Chasing down the infiltrator were a gang of Halflings, whipping sling bullets up the corridor. The gnome and the women retreated towards the exit while Gramps stood and placed himself in the path of bullets to give that part of the party cover for their escape. Lord Horatius retreats but at a slower pace and positions himself in-between Gramps and the fleeing members. The enermancer stands his ground fuming with anger.
“We’re too late! The sky god has impregnated Gaia with his mutated seed!” The enermancer decries
“Get out with the others, I got ye covered foolish human.” Gramps orders the enermancer
“No, I must destroy these abominations.” The enermancer replies
“What? They only be Halflings.” Gramps relates
“Exactly.” The enermancer answers, gritting his teeth and foaming at the sides of his mouth
Bullets fly up the cavern and ricochet off Gramps’ tower shield spraying the whole area around him and the enermancer with small steel balls. The dwarf gives the human a nod as if to say ‘let’s do this” then watches in horror as the enermancer drops his blade and pulls out a length of rope with a loop on one end. The enermancer begins twirling the rope over his head as the halflings enter the enermancer’s vision. Ignoring the stinging pellets, the enermancer awaits the arrival of the Halflings and as they close the distance he lassos the rope over the head of Gramps and pulls it tightly around his neck.
Gramps immediately grabs hold of the noose and tries to untie it; the enermancer however takes off down the tunnel towards the Halflings who have all crowded the right side of the tunnel as they make their ascent. Gramps grabs a hold of the rope around his neck hoping the enermancer doesn’t run off with his head. The enermancer runs through the gang of Halflings who were all too stunned to drop their slings in favor of swords as the human runs passed the cave defenders. The rope is drawn taught and Gramps is jerked forward but he holds his position as the enermancer lets the momentum whip him back towards the left side of the tunnel and start dragging halflings along with him. Gramps falls to the dirt floor with the added weight on the end of the rope.
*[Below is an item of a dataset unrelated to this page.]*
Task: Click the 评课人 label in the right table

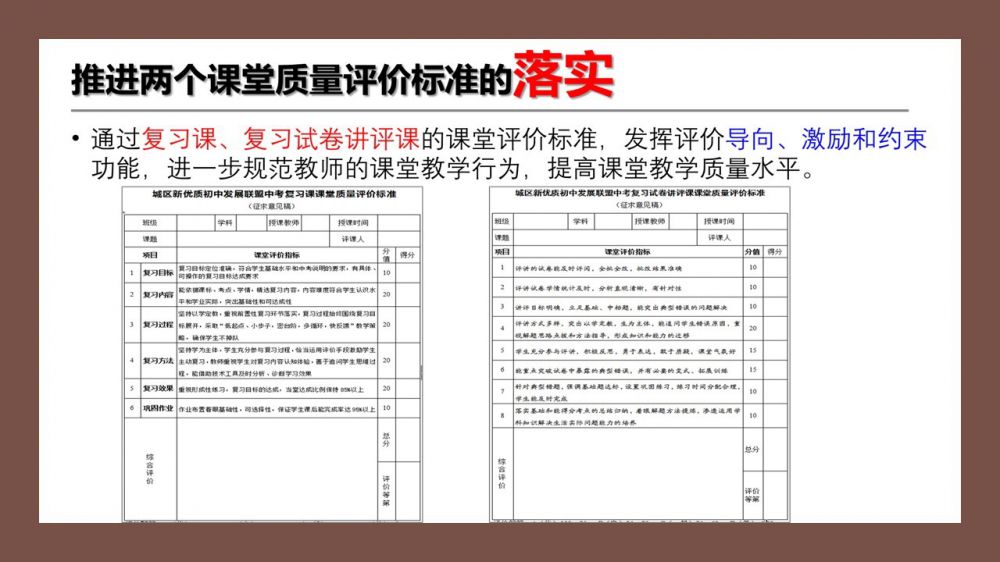Action: [719, 238]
The enermancer pulls himself another five feet to the left and falls through a pit trap he “knew” would be there. The weight of the human drags all but three of the Halflings over the edge of the pit as well. The enermancer swings down and over the sharp spikes at the bottom of the pit as a choking Gramps is dragged closer to the edge of the pit. Hitting the pit wall on Gramps’ side, the enermancer begins to climb up the excavated wall. The traumatized Halflings who remained on ground level above the pit are quickly added to the victim total as the hexblade cuts one of them down while knocking another into the pit. The last halfling runs away in terror as Lord Horatius celebrates the halfling’s retreating form.
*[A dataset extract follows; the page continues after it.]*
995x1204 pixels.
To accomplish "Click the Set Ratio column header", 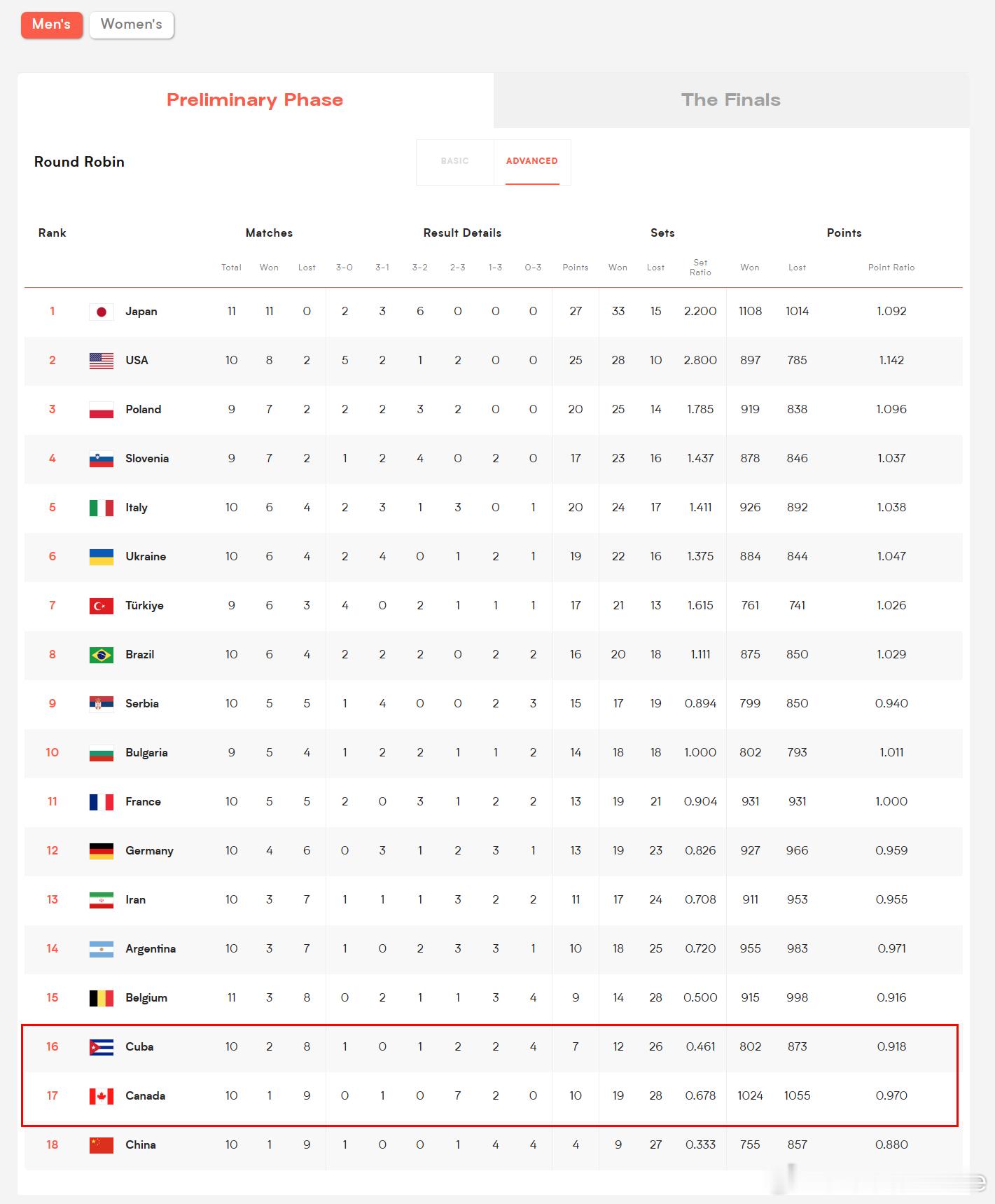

The enermancer pulls himself up and over the edge of the pit as Lavender heals the friction burns and bruises over Gramps’ neck. Slyphwhisper approaches the enermancer as the hexblade taunts the fleeing halfling with a string of vile curses.
“How did you know there was a pit there?” The gnome asks incredulously
“You told me when you kept to the right side when you crept down the passage and when you ran back up the passage. Clever little man.” The enermancer answers
“Yeah, but I didn’t even know it was there.” Slyphwhisper comments almost under his breath
“That was certainly an unorthodox way to mass kill a band of halflings.” Discordia comments
“Unorthodox? That was wicked cool!” The hexblade announces
“Sonny, if you ever pull a stunt like that again out of yer arse, I will permanently silence you.” Gramps wheezes
Lord Horatius wastes no time in rappelling down the pit wall to loot the bodies impaled upon the spikes. The hexblade collects all the slings and bullets he can find scattered about the floor and rifles through bloodied clothing looking for loose change. After a few minutes rooting around on the floor of the pit, Lord Horatius is satisfied with his take and ascends the rope back to ground level. He shows off his recovery effort and reminds the party that one of the halflings did get away.
“We’ll need to hunt him down and make sure he tells no one else about our presence here, otherwise we’ll have trackers on our backs for sure.” Lavender mentions
“For a pacifistic cheese maker you know a lot about stalking prey. Gets me all excited.” Discordia states while emphasizing her ample chest assets.
“They’ll be time for trophies later, right now we have to catch us a thief!” Lord Horatius exclaims
“What thief?” Gramps asks
“The one who got away with the rest of my torch replacement funds.” The hexblade explains
The party avoids the pit trap and delves deeper into the cave, they take the left passage and ensure that no more halflings are hiding in the room. Lord Horatius sifts through the debris, but only manages to locate a half eaten apple and some torn cloth swatches.
“Well based upon this treasure trove I’d say we’ve flushed out the only roaming band of half sized fashion thugs Virdistan has ever seen.” Discordia comments
“Not likely, their kidnapping operations must down the other passageway.” Lavender surmises
“Ya think?” Lord Horatius answers
The enermancer busies himself by tying lengths of branches together with a sharp punching dagger on the end of the makeshift pole. The whole apparatus measuring over fifteen feet in length.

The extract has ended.